This Sunday in Aktau, Kazakhstan, presidents Vladimir Putin, Nursultan Nazarbayev, Ilham Aliyev, Gurbanguly Berdimuhamedov Hasan Rukhani signed a historical document – the Convention on the Legal Status of the Caspian Sea.
This event became the central one at the 5th Caspian Summit. The document was the result of more than twenty years of work and a peculiar outcome of the four previous meetings of the “Caspian Five” at the highest level.
During the existence of the USSR, the Caspian Sea was in fact the inland sea of the Soviet Union, because Iran owns only about 14 percent of the coast. Accordingly, the development of the region was carried out on the basis of bilateral agreements. However, after changing geopolitical realities, the number of Caspian states grew to five and there was a need to regulate the status of the sea on the basis of a multilateral agreement.

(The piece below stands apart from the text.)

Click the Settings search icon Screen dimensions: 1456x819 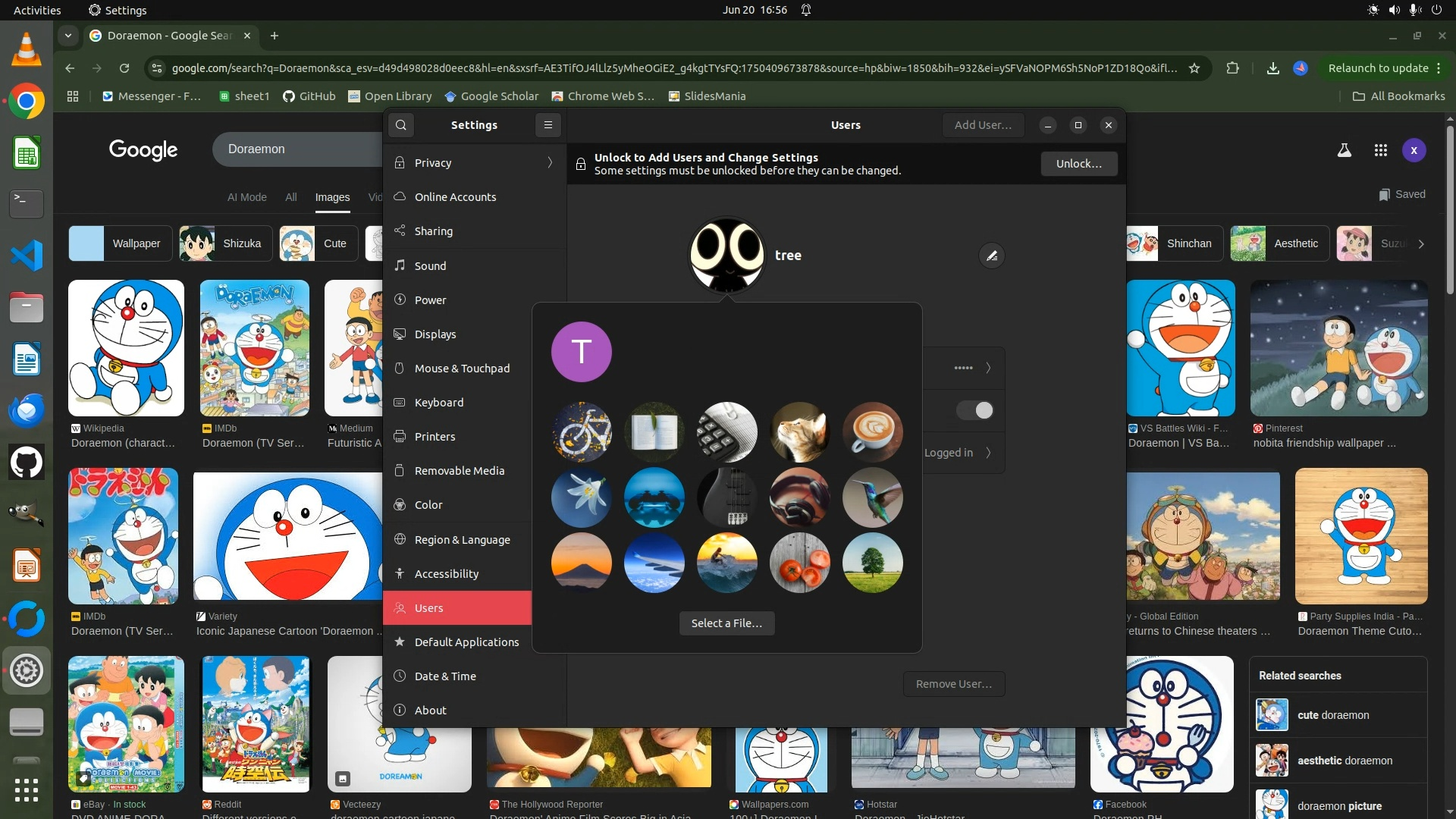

Especially since the Caspian Sea as an intercontinental body of water does not fall under the rules of international maritime law, since it does not have a natural outlet to the World Ocean and communicates with it only through the Sea of Azov with the help of the Volga-Don shipping channel.
The work on this document was started by a special group at the level of Foreign Ministers of the five Caspian states in 1996. The issues of the legal status of the Caspian Sea have become a key topic at the meetings of the foreign ministers, as well as at the meetings of the presidents of the “Caspian Five” countries.
The draft Convention on the legal status of the Caspian Sea is based on the principles enshrined in the joint statement of the IV Caspian Summit, which was held in September 2014 in Astrakhan.
It, inter alia, stipulated that the parties obtain the rights to extract aquatic biological resources within 25 nautical miles of coastal space: national sovereignty will extend to 15 nautical miles plus 10 adjacent “fishing” ones.
In accordance with the Convention, the main area of the water surface of the Caspian Sea remains in the common use of the parties, and the bottom and subsoil are divided by neighboring states into plots by agreement between them on the basis of international law. Shipping, fishing, scientific research and laying of main pipelines are carried out according to the rules agreed upon by the parties. And in the case of laying the pipeline on the seabed, the consent of all the countries of the “five” is not required, details are agreed by those states on whose sections the highway passes.
The document also notes that the implementation of large-scale marine projects necessarily takes into account the environmental factor.
The Convention also fixes the provision on the prevention of the presence in the Caspian of the armed forces of extra-regional powers, and also determines the five Caspian littoral states responsible for maintaining maritime security and managing its resources.